THE WICKED DARLING (1919) is Tod Browning and Lon Chaney and so it’s of interest, but that interest mainly plays out in the trainspotting exercise of spotting the Browning motifs when they appear, as they do intermittently. And so we have —
GROTESQUERIE




The toothless pedlar, embedded in his wares, is a pure Browning touch, and entirely gratuitous. Chaney plays without any makeup gimmicks but manages to be terrifying and freakish with what nature gave him. And there’s a big role for Kalla Pasha, not so much an actor as a super-dense physical object, an asteroid of gristle with a head shaped like a rotary phone (a grid of metallic teeth in place of the dial).
VIOLENCE




Two big brawls and a shooting.

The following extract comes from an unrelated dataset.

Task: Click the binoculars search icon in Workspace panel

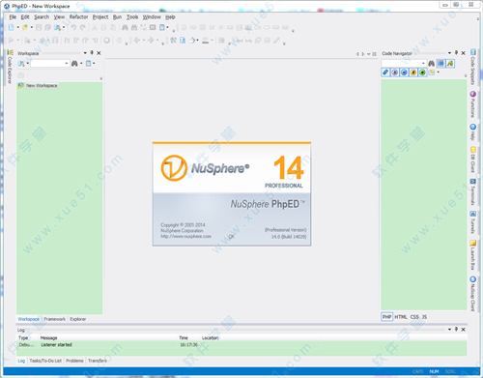Action: (74, 64)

The wonderfully named Wellington Playter (there’s also a Spottiswode Aitken in the cast) grapples with Chaney and also receives the bullet. The fights are dynamic and scary, which isn’t usually the case in that period. Actors hadn’t learned how to throw a punch and miss, while positioned so that the camera can’t see whether the impact is real. The “recipient” of the fake blow sells it by his reaction. But it really helps if you dub on a SMACK sound, which the silents were not in a position to do. Instead, silent film fighters had to pull their punches, which always looked weak. Supposedly it was John Wayne who invented the three-quarters-view punch, drawing back his fist slowly to pre-sell the haymaker (a practice mocked in Hawks’ THE BIG SKY, where the guy raising his fist slowly gets punched out before he can swing).
To get around this yet-unsolved problem, Chaney uses vigorous wrestling moves, contorting his body in a rapidly shifting set of holds, creating an impression of tremendous murderous aggression without relying on phony wallops.

Leading lady Priscilla Dean, discovered here behind Wellington’s couch, is lively and pert. She’s very good in the wicked scenes, playing a jewel thief in thrall to Chaney and his accomplices, but rather overdoes the sweetness once she;s redeemed by the love of a good Wellington. By 1927 her star had dimmed and she was acting at Hal Roach in an early Laurel & Hardy.

Chaney is introduced as a pair of shiny shoes. How did he do such amazing makeups with such tiny feet?
I had actually seen this film before, a fact I only discovered when preparing to write about it. So it’s not the most memorable entry in the Browning and Chaney oevres.